Sainted and Tainted: Furniture Stores

Sainted: Occasionally Yours – The store front sign says it best; “Our store is full of charming, unusual items that can’t be found in big retail stores.”  But that does not really capture the coolness of this store, they have artists and restoration experts who take beautifully designed, high-quality, sturdy and durable furniture that could last a lifetime, and re-purpose it in a fun and creative way so that it could be handed down to your children or passed on for generations to come.  Pictures and their story are on their website as well as their Facebook site.  It is one of those stores that you could literally spend hours in and leave knowing you likely only saw 75% of the items, not because of the size of the store but because of the overwhelming quantity of creative and unique items.  My wife and I had been looking for a bench at big box and furniture stores on and off for a few months and found one that was of incredible quality and construction for much less money than we had found elsewhere.  While the Mall of America might be a big draw for some, this store which is 10 miles south is worth the trip and there are few things more sustainable than giving new life to something old that was built with quality.

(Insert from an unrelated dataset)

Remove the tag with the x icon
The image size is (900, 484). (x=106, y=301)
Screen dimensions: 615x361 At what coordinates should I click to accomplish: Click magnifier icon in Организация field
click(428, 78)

Tainted: IKEA – As most people know IKEA builds relatively easy to transport flat-pack particle-board furniture, usually very cleverly designed and often with some sort of cool product name.  The first core issue with the IKEA approach is that they embrace the discount culture of repetitive consumption; making items of the cheapest construction for the briefest interval the buying public will tolerate.  Even their marketing confirms this with commercials about how furniture does not have feelings and can and should be replaced at any time.  Despite being founded in 1943, when is the last time anyone passed something purchased from IKEA down to a next generation?  This mentality and the acceptance of that approach by our culture has led to the second core issue; IKEA is the third largest consumer of wood in the world.  They harvest the majority of it from Eastern Europe and Russian Siberia, where according to World Bank, half of the logging is illegal.  IKEA’s wholly owned Swedish subsidiary Swedwood has been condemned by multiple organizations for clear-cutting 1,400 acres a year of 200- to 600-year-old forest near the Finnish border.  The IKEA issues along with other consequences of the discount culture are outlined in the Ellen Ruppell Sheel book entitled Cheap.  IKEA has begun to create a plan for being a better steward of the environment but to date most of it appears more for marketing themselves to be a more sustainable company.

The takeaway here is quite simple.  When you are in the market for something new, see if it can be provided by something old or repurposed.  Before throwing something out think if it could have life as something else or to someone else.  It never ceases to amaze me the things other people are willing to take off of your hands.  This holiday season I plan to try and give gifts that are all used or repurposed which I hope will make the shopping season more interesting and make the gifts more personal in nature.